Sure he has done some deeply insightful pieces like Schindler's List, even parts of Close Encounters and the original Jaws.

But a property like this in his hands in the 1980s would have probably aimed itself at those wanting more Star Wars or Battlestar Galactica.

Which is also a concern with today's audience - do we want more Game of Thrones intrigue or Star Wars effects extravaganza?

Although early reports are sounding optimistic, but who are these reviewers, and what kind of Dune do they want?

Despite such, it is definately spiking my interest.

Villenvue is an arthouse director who has found a way to make reasonably commercially successful genre films so I don't think the issue with his Dune will be an attempt to make it a popcorn film.
 
I read Doon and Bored of the Rings, but I'd never heard of Sellamillion I'll have to find that.

The last two books in Herbert's cycle are about the Bene Gessert facing a existential threat, a cult of women who do what they do (manipulate men) only better. At one point they turn a Tellexiu master, who only watched their sex/enslavement process duplicated by a pair of face dancers. The setting is far advanced, shields are out and lasers are in, computers are back, the Guild has lost its monopoly on space travel. In that, it's very much more a traditional science fiction setting. The "Honoured Matres" come off really poorly in the books, bdsm cartoon villainesses but their origin and the Bene Gessert solution to the problem is very much Dune.
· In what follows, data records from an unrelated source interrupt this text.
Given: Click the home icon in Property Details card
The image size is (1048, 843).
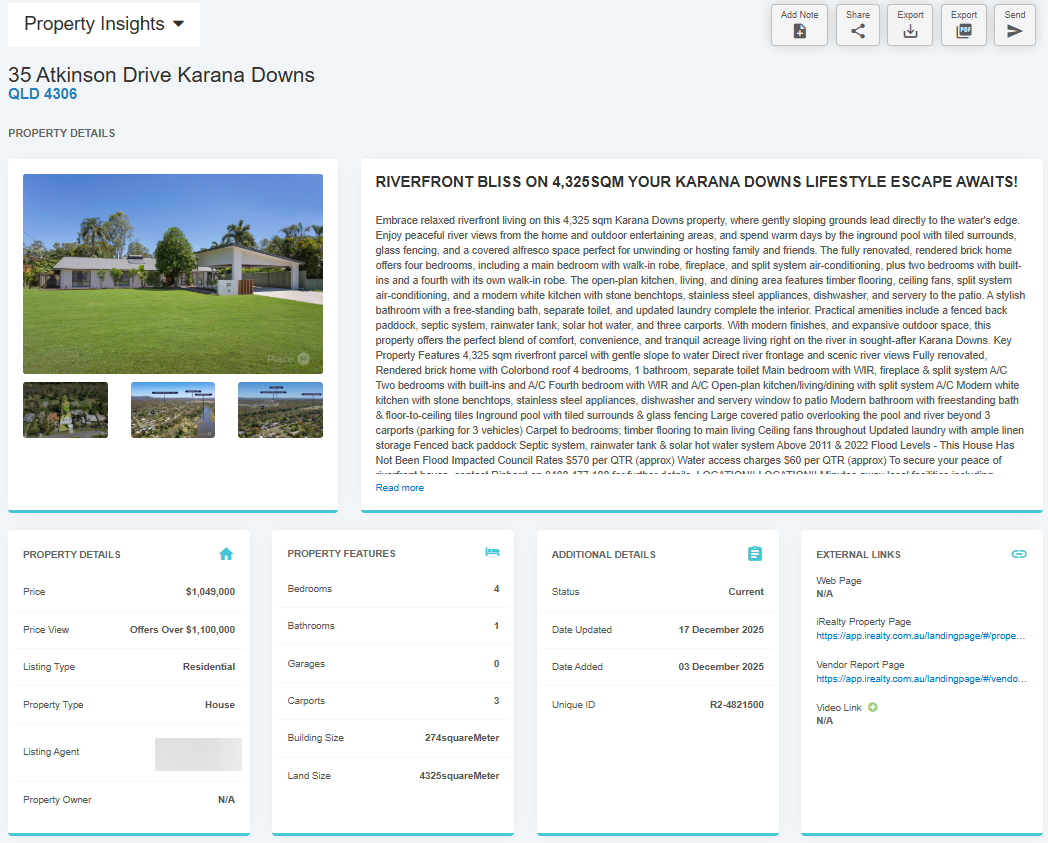Looking at the screenshot, I should pos(226,554).
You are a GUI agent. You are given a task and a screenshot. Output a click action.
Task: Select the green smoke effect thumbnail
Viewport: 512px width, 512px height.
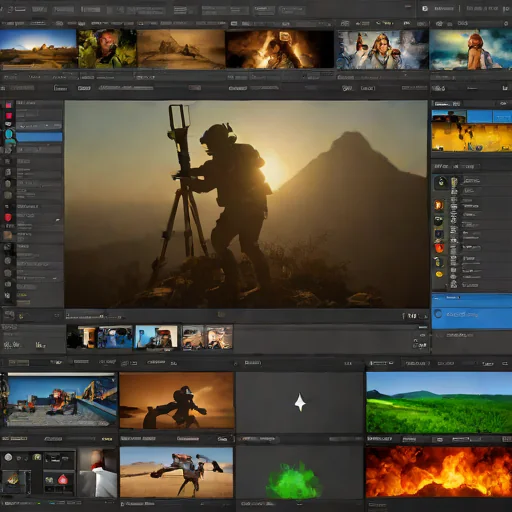coord(294,479)
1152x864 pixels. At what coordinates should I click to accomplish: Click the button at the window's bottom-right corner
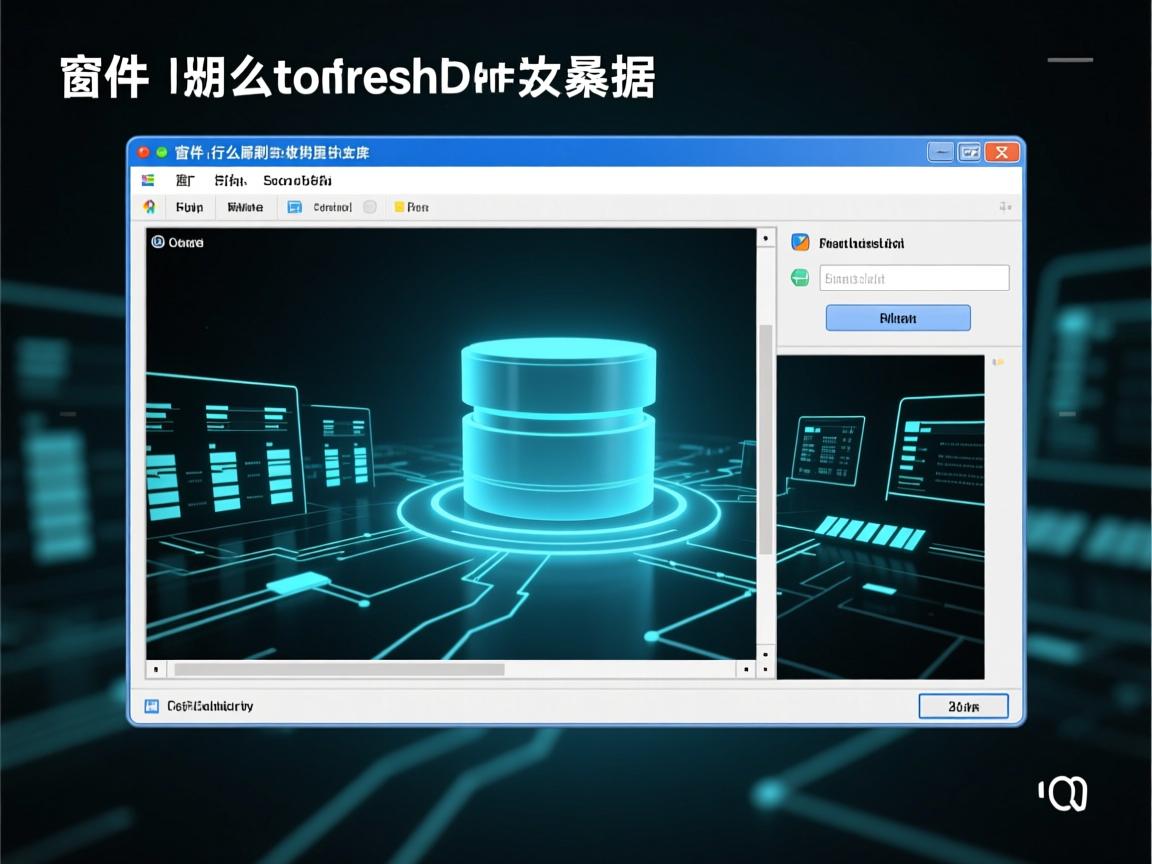pos(963,706)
So, what about themes and suchlike? The two books are really one much like Dune and Dune Messiah. I think they're basically about feminism or the failures of feminism in Herbert's mind. The Bene Gessert and Honoured Matres are very anti-feminist in their doctrines. There's also a whiff of the old patriarchal notion that women don't need political power because they already control everything (see also Lieber's Conjure Wife or Niven's Ring World "every woman has a tasp") through sex. It's a story about old institutions floundering in new times, old institutions becoming corrupted and perverse when their original purpose has long passed. The Jews show up and save the day at one point, not the Hind-Jews or some such mash up, just plain old Jews, still plugging along thousands of years in the future. The Tellexiu Axitol tanks are investigated and explained and very much fit with the story thematically. I think one might state the theme as "The institutions which survive the test of time are the institutions that can adapt." Or alternately, "the great white hero always gets the girl in the end."
 
I guess I just kinda hoped it was something deeper going on than just Leather Vixens from Mars vs the Idaho Superstud.
 
Well, that would be "The institutions which survive the test of time are the institutions that can adapt." There's probably something more in there about tawdry prostitution verses classy prostitution but that's probably best left unexplored. To be fair to the Idaho Superstud, the Telexiu analzyed the Honored Matres technique and genetically engineered a countermeasure. It wasn't just the great white hero automatically being the ultimate defense against womanly wiles. It might be that Herbert was trying to answer complaints about the Bene Gessert or that he felt it necessary to explore the natural conclusion of such an organization. They're pretty much the villains of the first two books and the butt of the next two, and then the heroes of the last two.
 
I have faith Herbert was going for something deeper that never got realized. I mean, this is the same guy who did the Juses incident quadrilogy just a few years earlier. The man's writing had depth.
 
Dune really does go to some weird places. Places that you probably didn't realise you didn't want it to go until it went there. And by then, it was too late.
I read the series when I was like 13. I missed so much subtext.